Yavaş yavaş insanların yaptıklarının bedelini ödemeleri gerektiğini öğrendi. Bu nedenle yavaş yavaş değerlerini oluşturdu ve artık güce ve paraya güvenerek yapmak istediği her şeyi yapabileceğini düşünmüyordu.
Yükseklerdeydi ve diğer insanlara istediği gibi zorbalık yapıyordu. Artık kendisinden daha yüksek statüde olan biri tarafından zorbalığa maruz kalmıştı ve intikam alamayacak kadar zayıftı.

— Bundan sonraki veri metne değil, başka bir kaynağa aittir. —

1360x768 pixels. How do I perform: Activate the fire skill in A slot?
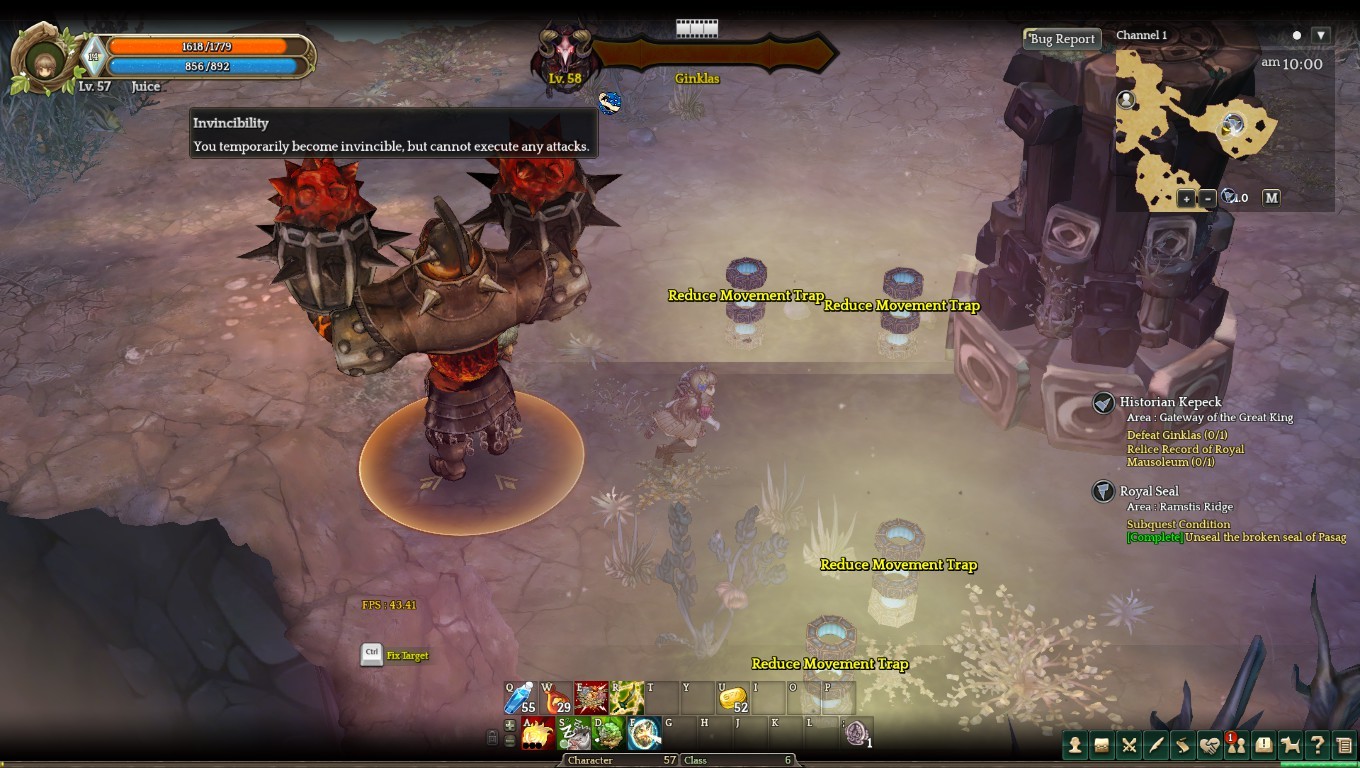537,733
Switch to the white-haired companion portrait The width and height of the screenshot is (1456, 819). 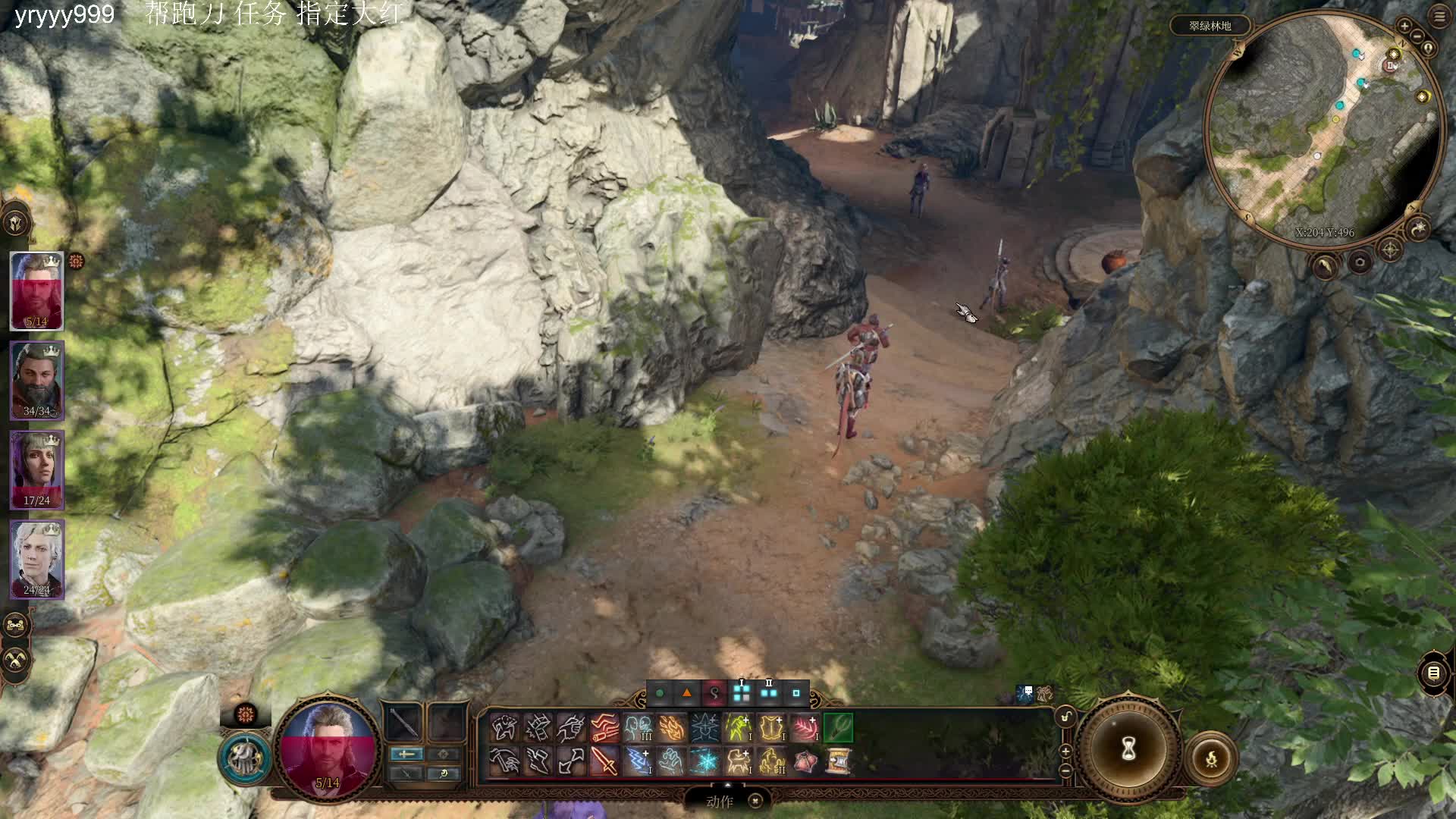(x=36, y=559)
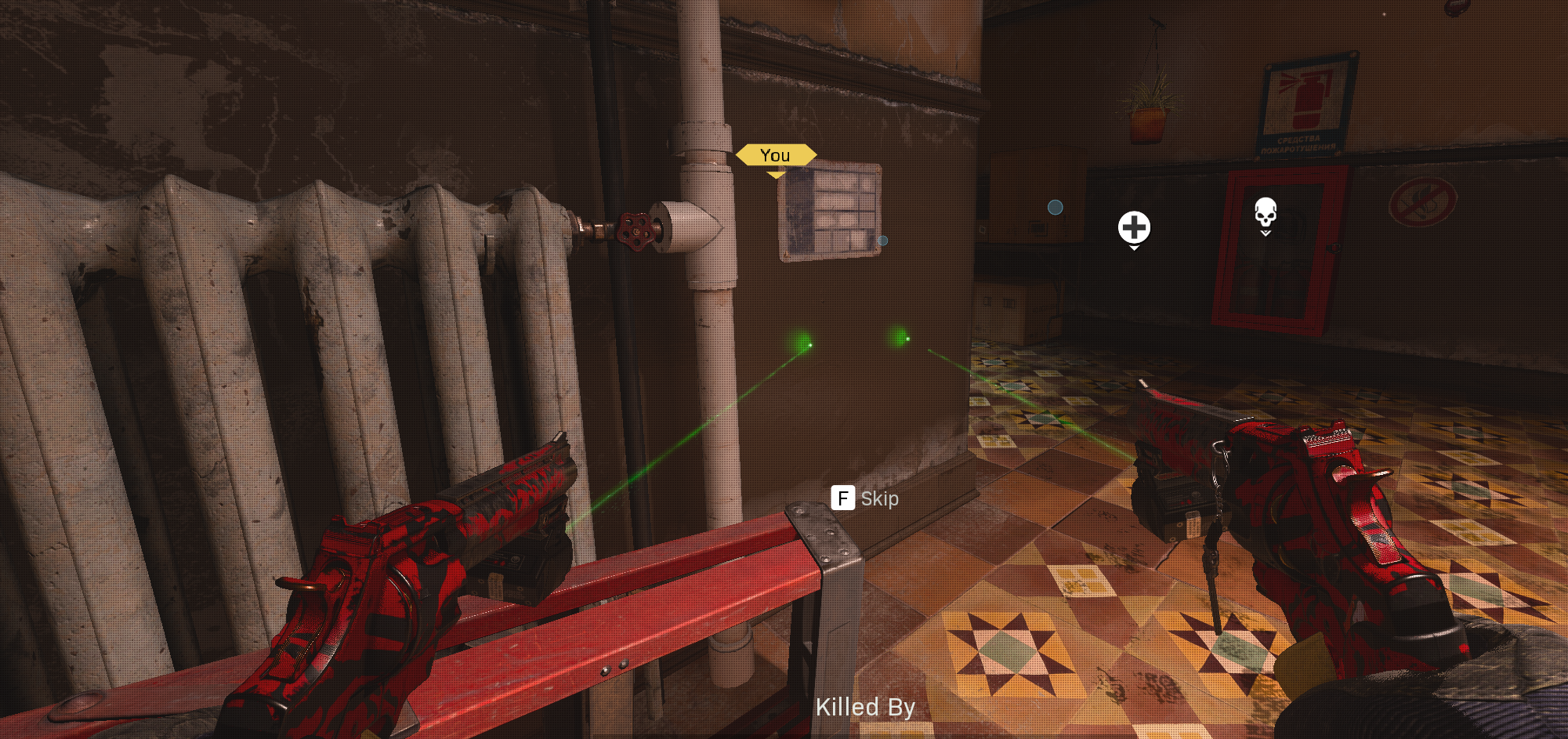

“Aramızdaki kini gerçekten yenebileceğinden emin misin? Buna inanamıyorum. Başkalarına bir ders vermem için bana yalvararak beni tuzağa düşürmenden korkuyorum. O zaman başkalarını dövdüğüme dair kanıt elde edersiniz ve bunu itibarımı zedelemek için kullanırsınız. Veya bir taşla iki kuşu vurabilirsiniz. Gu Ning, hem benim hem de nefret ettiğin insanların başlarını aynı anda belaya sokabilirsin” dedi.
Gu Ning aslında Qu Hanjiao’nun samimiyetini hissedebiliyordu ve sözlerinde ve davranışlarında bir planın ipucunu göremiyordu, bu yüzden Qu Hanjiao az önce işaret ettiği düşüncelere sahip olmayabilir. Ancak Gu Ning bundan emin değildi, bu yüzden onu hissetmek için yüksek sesle söyledi.
Bunu duyan Qu Hanjiao bir anlığına şaşkına döndü. Henüz bunu düşünmemişti!
Qu Hanjiao, “Endişelerinizi anlıyorum ama bunu hiç düşünmedim” dedi. Gu Ning’in bu kadar endişelenmesinin çok normal olduğunu düşünüyordu, bu yüzden Gu Ning onu sorguladığında kızmamıştı.
Qu Hanjiao düşüncelerini gizleme konusunda yetenekli değildi ve temelde her şeyi yüzünde gösterdi, böylece Gu Ning onun söylediği her kelimede ciddi olduğunu görebiliyordu.